WHAT TO WORK ON: The exercise calls for the lines from the one containing "This screenshot has height=523, width=820." to the end of the data below to be output exactly, pictures excluded.

-- Opening Marker --

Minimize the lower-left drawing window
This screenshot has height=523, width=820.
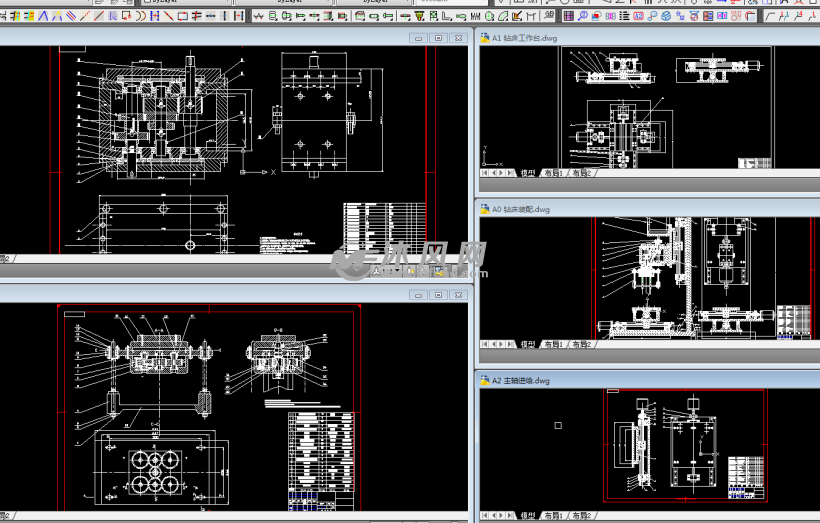[x=420, y=295]
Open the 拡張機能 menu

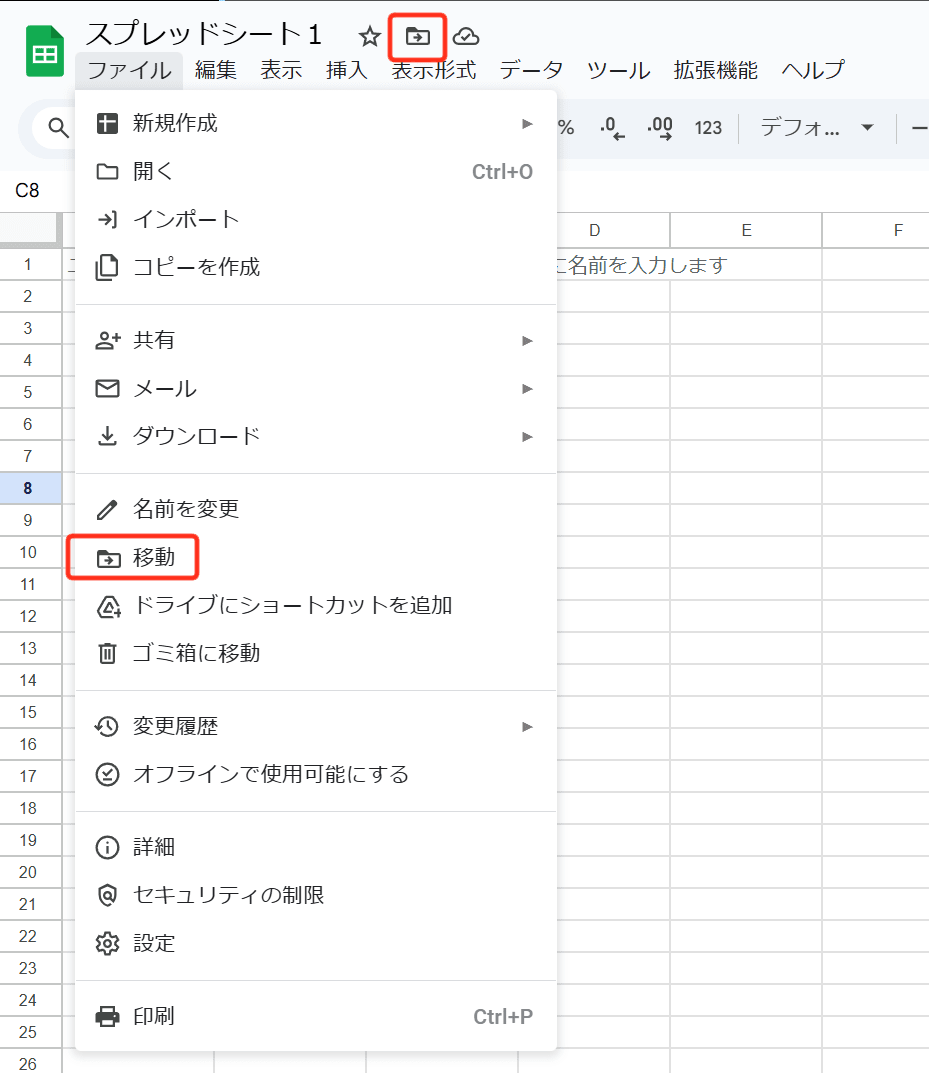point(712,71)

-- Closing Marker --

TASK RESULT:
This screenshot has height=523, width=820.
[x=420, y=295]
Open the 拡張機能 menu

point(712,71)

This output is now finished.